What you need to do -
Your output must match the data word for word, with every line included.

Source data
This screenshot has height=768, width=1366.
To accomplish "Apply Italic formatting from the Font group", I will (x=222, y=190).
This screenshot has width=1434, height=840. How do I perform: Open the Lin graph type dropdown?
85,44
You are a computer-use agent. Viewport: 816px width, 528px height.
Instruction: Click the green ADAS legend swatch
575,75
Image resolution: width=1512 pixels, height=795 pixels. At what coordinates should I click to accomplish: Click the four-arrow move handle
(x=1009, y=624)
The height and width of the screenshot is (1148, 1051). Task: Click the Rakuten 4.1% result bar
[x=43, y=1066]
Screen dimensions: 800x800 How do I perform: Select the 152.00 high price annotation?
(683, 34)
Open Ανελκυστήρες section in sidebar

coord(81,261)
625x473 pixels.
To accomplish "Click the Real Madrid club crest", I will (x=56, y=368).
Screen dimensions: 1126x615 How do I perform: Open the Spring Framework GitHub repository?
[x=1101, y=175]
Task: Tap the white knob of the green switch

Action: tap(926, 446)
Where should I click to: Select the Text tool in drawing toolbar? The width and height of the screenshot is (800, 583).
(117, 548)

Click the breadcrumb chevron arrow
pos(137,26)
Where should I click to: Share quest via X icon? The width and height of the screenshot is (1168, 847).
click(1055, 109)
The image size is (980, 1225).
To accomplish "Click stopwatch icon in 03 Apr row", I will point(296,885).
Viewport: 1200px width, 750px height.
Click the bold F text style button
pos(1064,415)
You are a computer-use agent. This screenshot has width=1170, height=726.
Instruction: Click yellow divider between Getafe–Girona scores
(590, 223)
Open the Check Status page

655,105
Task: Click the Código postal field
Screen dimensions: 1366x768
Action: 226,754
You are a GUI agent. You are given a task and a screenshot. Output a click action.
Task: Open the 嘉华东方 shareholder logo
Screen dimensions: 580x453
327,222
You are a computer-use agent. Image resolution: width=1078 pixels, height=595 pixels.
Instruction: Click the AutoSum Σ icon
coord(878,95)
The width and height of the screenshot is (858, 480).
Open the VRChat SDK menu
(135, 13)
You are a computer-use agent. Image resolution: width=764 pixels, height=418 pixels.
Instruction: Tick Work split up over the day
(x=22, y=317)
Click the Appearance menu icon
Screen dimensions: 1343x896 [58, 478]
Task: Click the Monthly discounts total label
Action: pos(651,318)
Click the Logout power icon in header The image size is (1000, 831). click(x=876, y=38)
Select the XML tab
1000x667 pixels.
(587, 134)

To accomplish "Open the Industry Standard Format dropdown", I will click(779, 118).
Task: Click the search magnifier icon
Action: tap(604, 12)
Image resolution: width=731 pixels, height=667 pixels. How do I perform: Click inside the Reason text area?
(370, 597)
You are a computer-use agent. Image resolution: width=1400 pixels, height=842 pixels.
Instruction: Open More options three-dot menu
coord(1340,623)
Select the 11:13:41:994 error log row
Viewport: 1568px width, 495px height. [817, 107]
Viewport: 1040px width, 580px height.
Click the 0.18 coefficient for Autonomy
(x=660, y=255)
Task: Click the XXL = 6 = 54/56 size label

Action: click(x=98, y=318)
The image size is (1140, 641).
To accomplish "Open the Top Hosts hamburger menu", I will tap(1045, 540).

Answer to the problem -
This screenshot has height=768, width=1366.
To accomplish "Apply Italic formatting from the Font group", I will (x=222, y=190).
This screenshot has width=1434, height=840. How do I perform: Open the Lin graph type dropdown?
85,44
You are a computer-use agent. Viewport: 816px width, 528px height.
Instruction: Click the green ADAS legend swatch
575,75
Image resolution: width=1512 pixels, height=795 pixels. At what coordinates should I click to accomplish: Click the four-arrow move handle
(x=1009, y=624)
The height and width of the screenshot is (1148, 1051). Task: Click the Rakuten 4.1% result bar
[x=43, y=1066]
Screen dimensions: 800x800 How do I perform: Select the 152.00 high price annotation?
(683, 34)
Open Ανελκυστήρες section in sidebar

coord(81,261)
625x473 pixels.
To accomplish "Click the Real Madrid club crest", I will (x=56, y=368).
Screen dimensions: 1126x615 How do I perform: Open the Spring Framework GitHub repository?
[x=1101, y=175]
Task: Tap the white knob of the green switch

Action: tap(926, 446)
Where should I click to: Select the Text tool in drawing toolbar? The width and height of the screenshot is (800, 583).
(117, 548)

Click the breadcrumb chevron arrow
pos(137,26)
Where should I click to: Share quest via X icon? The width and height of the screenshot is (1168, 847).
click(1055, 109)
The image size is (980, 1225).
To accomplish "Click stopwatch icon in 03 Apr row", I will point(296,885).
Viewport: 1200px width, 750px height.
Click the bold F text style button
pos(1064,415)
You are a computer-use agent. This screenshot has width=1170, height=726.
Instruction: Click yellow divider between Getafe–Girona scores
(590, 223)
Open the Check Status page

655,105
Task: Click the Código postal field
Screen dimensions: 1366x768
Action: 226,754
You are a GUI agent. You are given a task and a screenshot. Output a click action.
Task: Open the 嘉华东方 shareholder logo
Screen dimensions: 580x453
327,222
You are a computer-use agent. Image resolution: width=1078 pixels, height=595 pixels.
Instruction: Click the AutoSum Σ icon
coord(878,95)
The width and height of the screenshot is (858, 480).
Open the VRChat SDK menu
(135, 13)
You are a computer-use agent. Image resolution: width=764 pixels, height=418 pixels.
Instruction: Tick Work split up over the day
(x=22, y=317)
Click the Appearance menu icon
Screen dimensions: 1343x896 [58, 478]
Task: Click the Monthly discounts total label
Action: pos(651,318)
Click the Logout power icon in header The image size is (1000, 831). click(x=876, y=38)
Select the XML tab
1000x667 pixels.
(587, 134)

To accomplish "Open the Industry Standard Format dropdown", I will click(779, 118).
Task: Click the search magnifier icon
Action: tap(604, 12)
Image resolution: width=731 pixels, height=667 pixels. How do I perform: Click inside the Reason text area?
(370, 597)
You are a computer-use agent. Image resolution: width=1400 pixels, height=842 pixels.
Instruction: Open More options three-dot menu
coord(1340,623)
Select the 11:13:41:994 error log row
Viewport: 1568px width, 495px height. [817, 107]
Viewport: 1040px width, 580px height.
Click the 0.18 coefficient for Autonomy
(x=660, y=255)
Task: Click the XXL = 6 = 54/56 size label

Action: click(x=98, y=318)
The image size is (1140, 641).
To accomplish "Open the Top Hosts hamburger menu", I will tap(1045, 540).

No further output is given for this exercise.